95 percent of managers don’t understand motivation

I’ve written about topics akin to this a few different times — for example, 82 percent of managerial hires are probably the wrong one and intrinsic motivation isn’t really that well-understood and maybe leadership’s focus should be on empathy — and now here’s another context. Apparently, 95 percent of managers don’t understand what motivates people at work:

In a wide-ranging study of employee motivation, Harvard Business School professor Teresa Amabile and psychologist Steven Kramer asked hundreds of employees to maintain a diary chronicling their peaks and valleys in motivation at work. Amabile and Kramer eventually analyzed 12,000 diary entries in total and what they discovered was totally contrary to Maslow’s hierarchy and conventional managerial wisdom.
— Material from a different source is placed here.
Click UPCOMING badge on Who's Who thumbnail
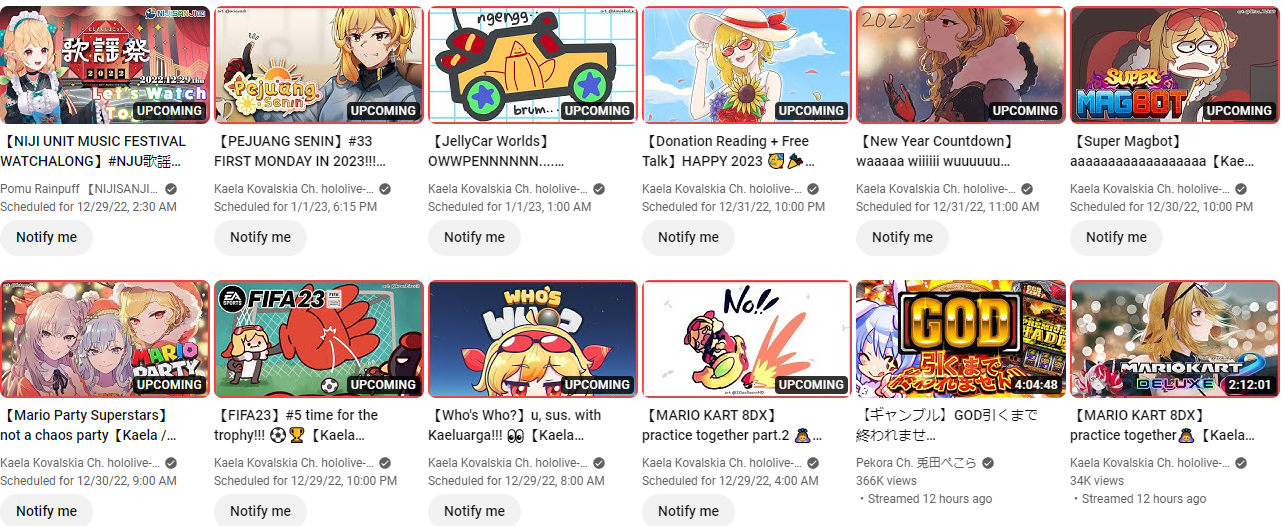 point(597,385)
In fact, Amabile and Kramer talked with 600 managers about what they thought was the single-most important motivator for employees at work. A shocking 95% of them got the answer wrong.

It’s not money, safety, security, or pressure that drives employees at work. It’s not the supposedly foundational needs in Maslow’s hierarchy.

The most important motivator for employees at work is what Amabile and Kramer call “the power of small wins“: employees are highly productive and driven to do their best work when they feel as if they’re making progress every day toward a meaningful goal.

This aligns with the above idea around leadership’s focus being on empathy. People are at their best when they feel like they’re working towards a goal that they have some personal alignment with. In fact, you can make one tiny change to the standard on-boarding process and increase engagement significantly — via the same logic.

This all seems like a pretty drastic fail, to be honest.

Most workplaces are designed around a few simple ideas — meeting to meeting to call to call to don’t really do work, just appear busy — but from a motivation/advancement standpoint, people (managers) typically assume the primary motivating factor is money. (I think in these studies, 95 percent of managers assumed that was the primary motivator.) For some people, it is. No doubt.

But often when people leave a job, they say “relationship with manager” or “overall communications/politics,” not “offered more money elsewhere” (and in fact, some people quit jobs without other jobs lined up).

Think about a typical workplace, then:

How the hell do companies make money, anyway? Is it predominantly luck, or is it just that people don’t matter?